MR. TETANGCO. We do not, Mr. Chairman, Mr. Senator. And that is precisely what we want to address.

SEN. DRILON. So who supervises them at this point? Wala? They just get registered and then they just do their own thing, 11:00 is laissez faire?

MR. TETANGCO. They get registered. They register with the local government unit. There’s no regulatory authority that oversees the operations of these firms.

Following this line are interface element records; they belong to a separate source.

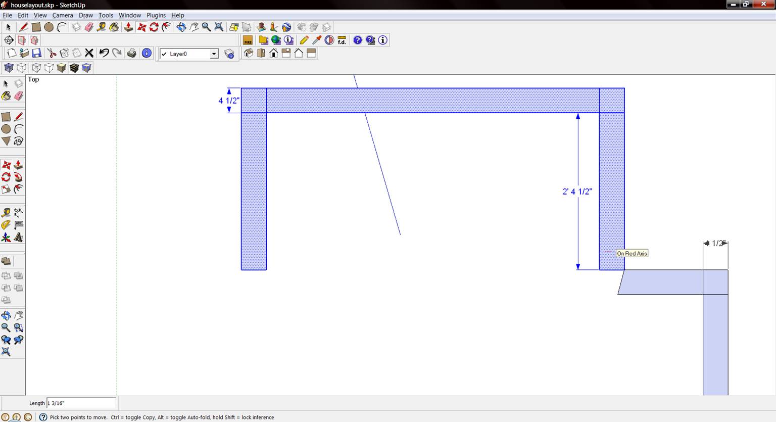776x422 pixels.
Task: Open the Layer Manager icon beside Layer0
Action: (x=229, y=54)
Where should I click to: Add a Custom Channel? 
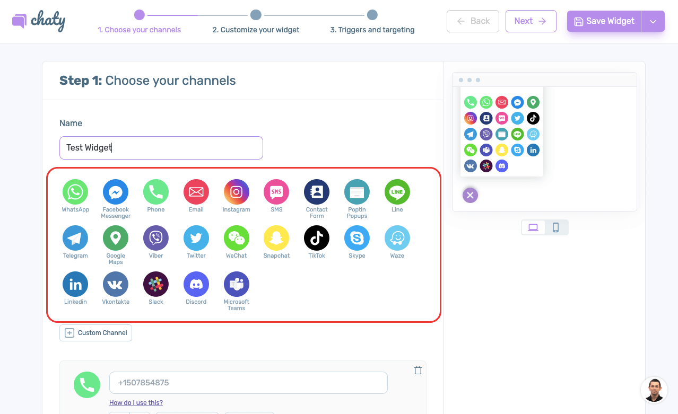96,333
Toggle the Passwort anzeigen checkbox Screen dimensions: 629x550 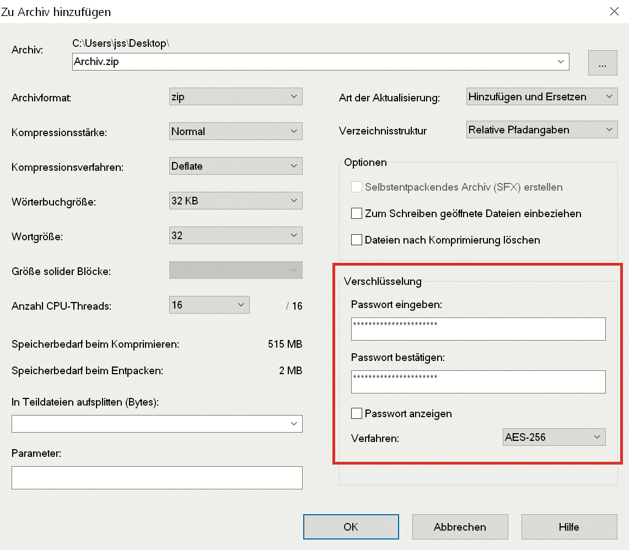pos(357,413)
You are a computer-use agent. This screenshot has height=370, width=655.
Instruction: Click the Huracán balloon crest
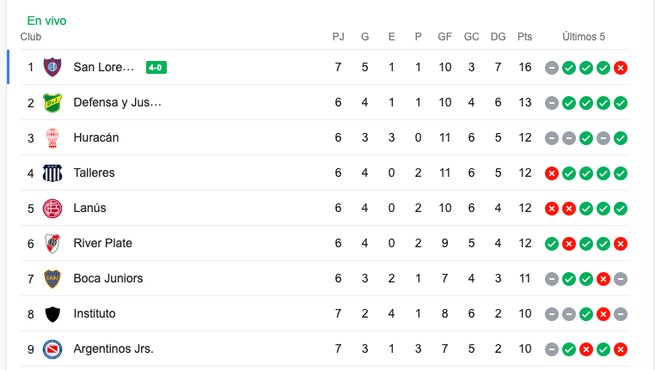click(x=52, y=137)
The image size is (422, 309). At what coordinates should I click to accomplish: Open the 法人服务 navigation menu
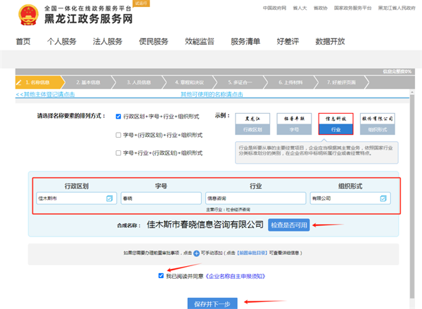[x=108, y=41]
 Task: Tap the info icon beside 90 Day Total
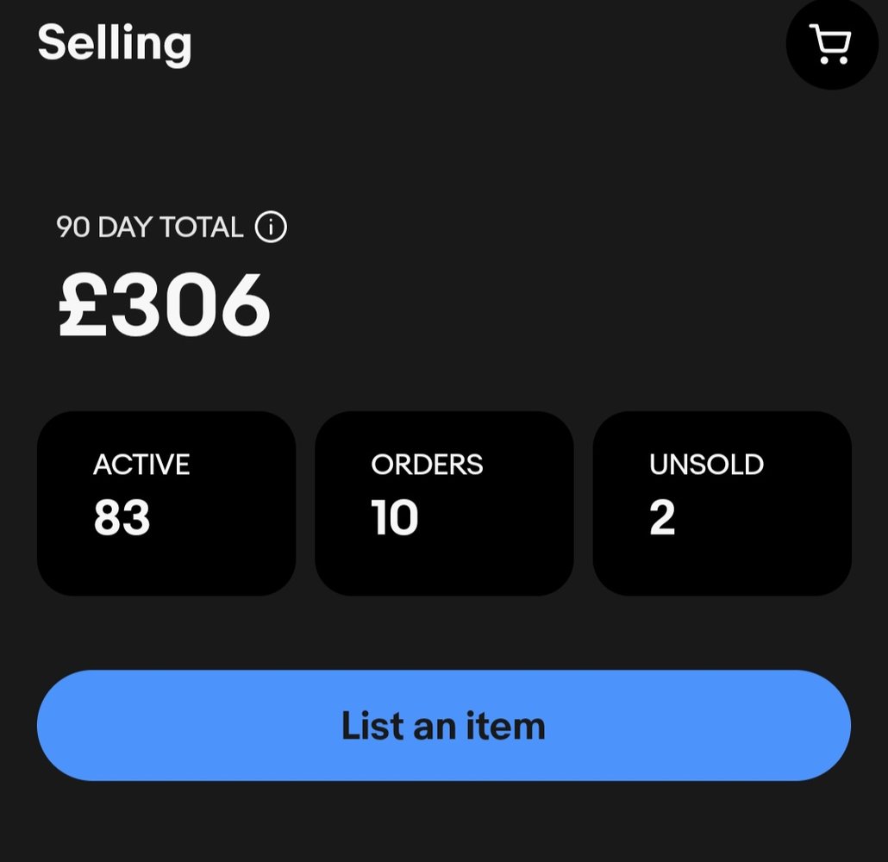271,227

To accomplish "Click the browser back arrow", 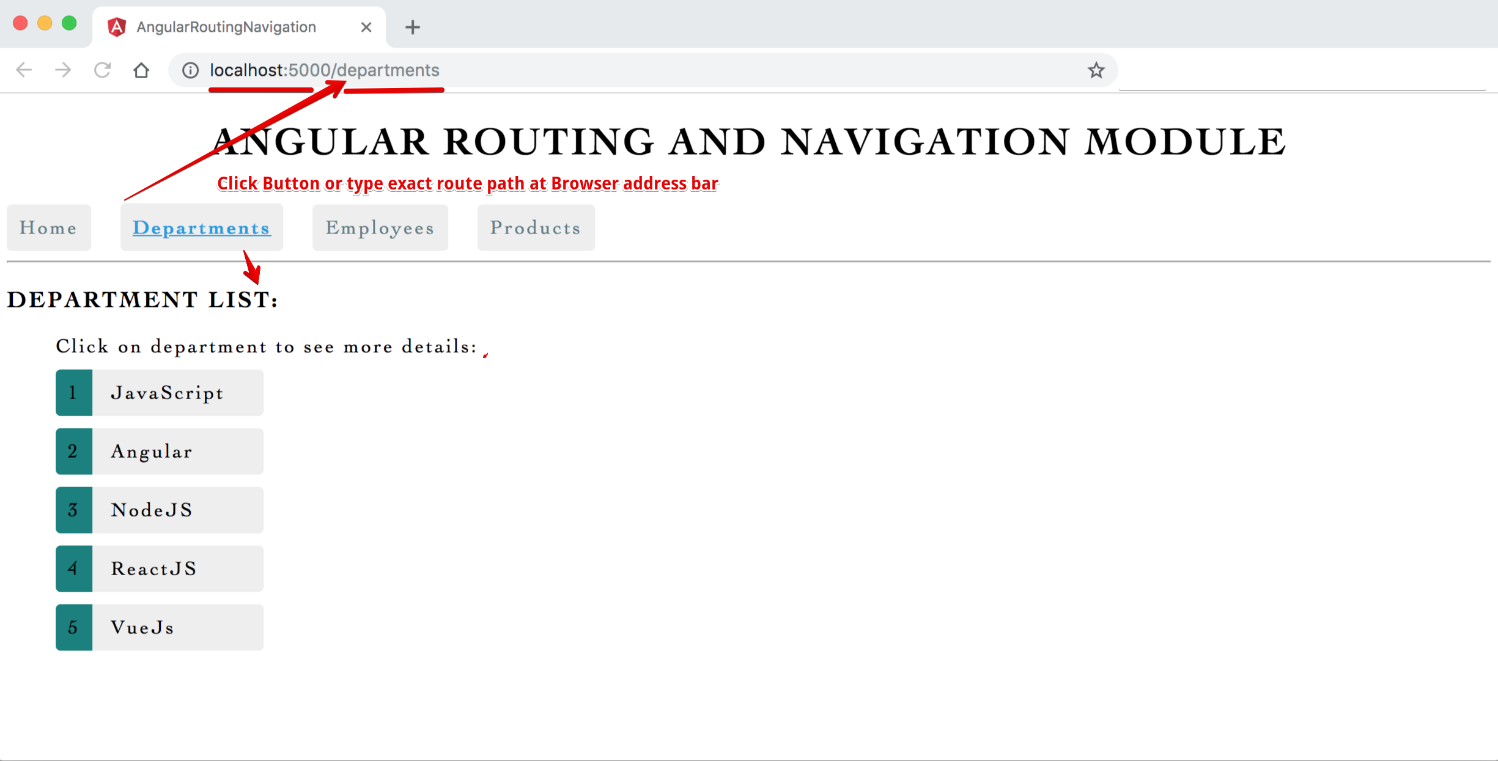I will [24, 70].
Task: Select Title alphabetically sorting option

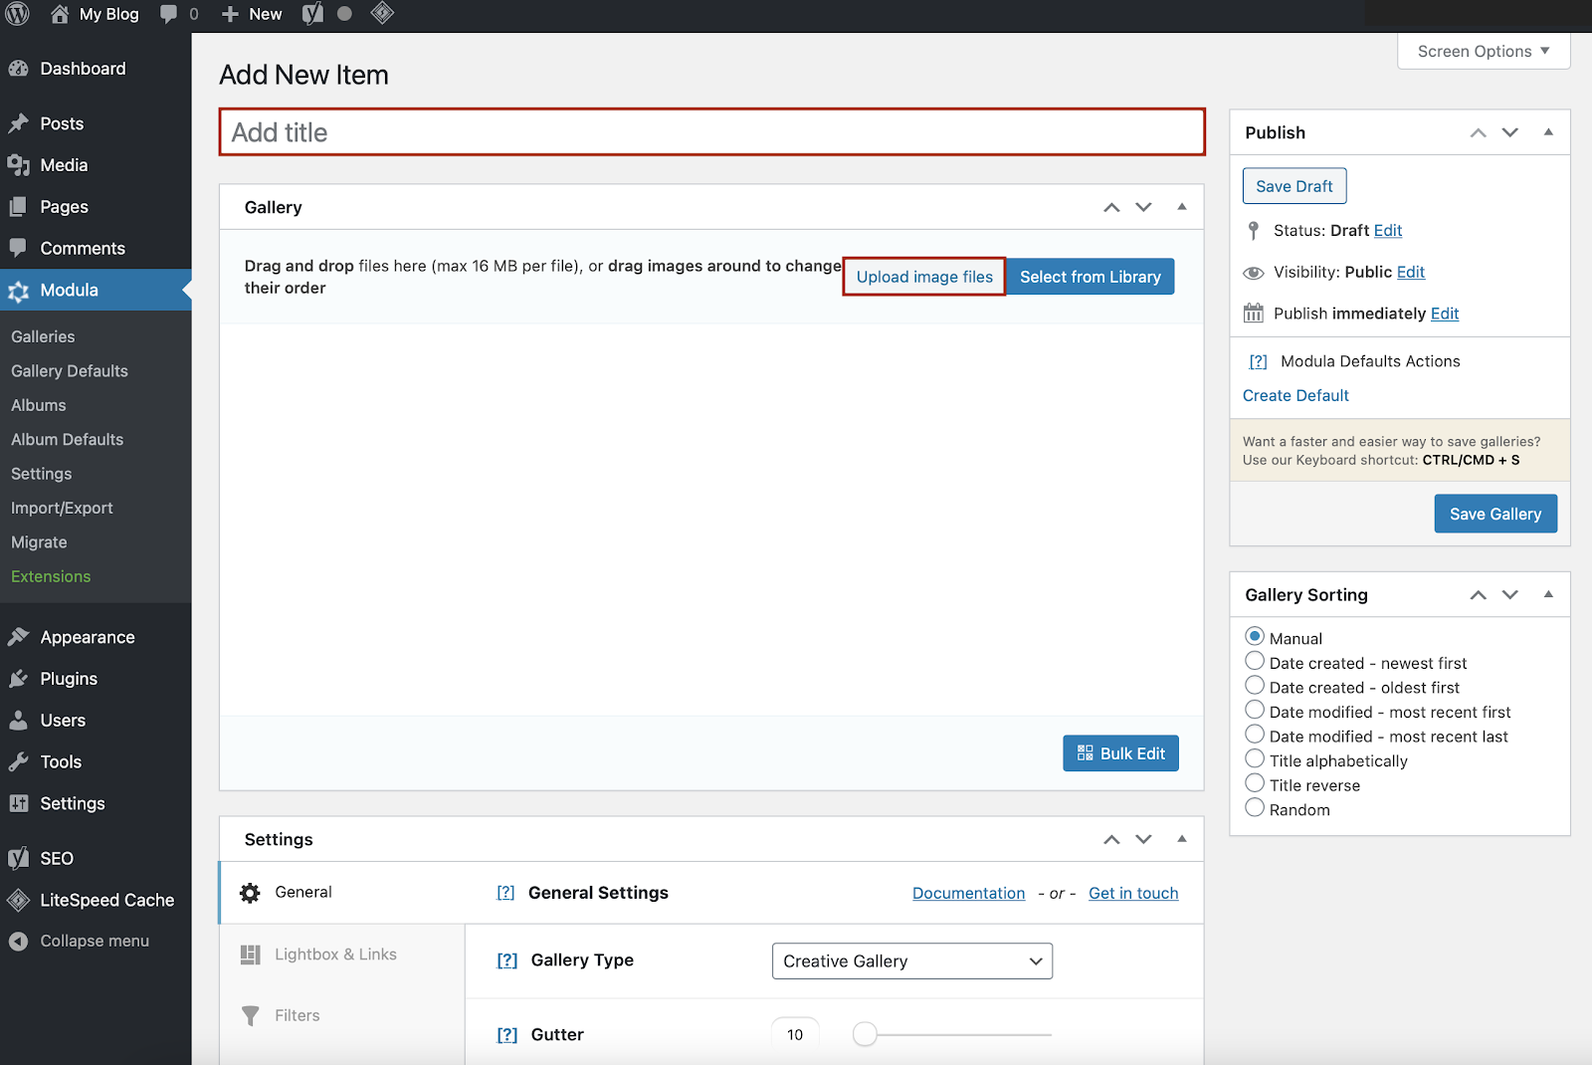Action: tap(1255, 759)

SEN. DRILON. I could fully endorse such supervision by Bangko Sentral of these entities, Mr. Chairman.[33]

In due course, Republic Act No. 11211 was enacted, which provides, among others, that BSP, as may be determined by the MB, shall exercise regulatory and examination powers over money service businesses, credit granting businesses, and payment system operators.[34]

Subsequently, in accordance with Republic Act No. 11211, BSP issued circulars relating to money service businesses, as well as updated versions of the 2016 Manual of Regulations. The latest edition of this Manual was released on December 31, 2021 and contains updates and amendments to regulations on quasi-banking and other non-banking financial institutions “to align with international standards and best practices to the extent feasible as well as adapt to the evolving financial landscape."[35] Part Nine, Section 901-N of this latest edition contains regulations specific to money service businesses and incorporates amendments introduced by Circular No. 942, as well as Circular No. 968, series of 2017[36]; Circular No. 991, series of 2018[37]; Circular No. 1039, series of 2019[38]; Circular No. 1075, series of 2020[39]; and Circular No. 1104, series of 2020.[40]

As the above circumstances illustrate, Republic Act No. 11211 and the latest manual of regulations for non-banking financial institutions were painted in the same broad brush of bureaucratic intent — to fill a vacuum in the then existing regulatory framework. With the categorical placement of money service businesses within the ambit of BSP, the present action for declaratory relief against the validity of Circular No. 942 becomes academic.

It is true that this Court has recognized certain exceptions to the mootness doctrine: (1) there was a grave violation of the Constitution; (2) the case involved a situation of exceptional character and was of paramount public interest; (3) the issues raised required the formulation of controlling principles to guide the Bench, the Bar and the public; and (4) the case was capable of repetition yet evading review.[41] However, none of these exceptions obtain in the case at bench.

ACCORDINGLY, the Petition for Review on Certiorari is DENIED as the declaratory relief against the validity of Bangko Sentral ng Pilipinas Circular No. 942, series of 2017, has been rendered moot and academic by the enactment of Republic Act No. 11211 on February 14, 2019.

SO ORDERED.

Caguioa (Chairperson), Inting, and Gaerlan, JJ., concur. Singh,* J., on leave.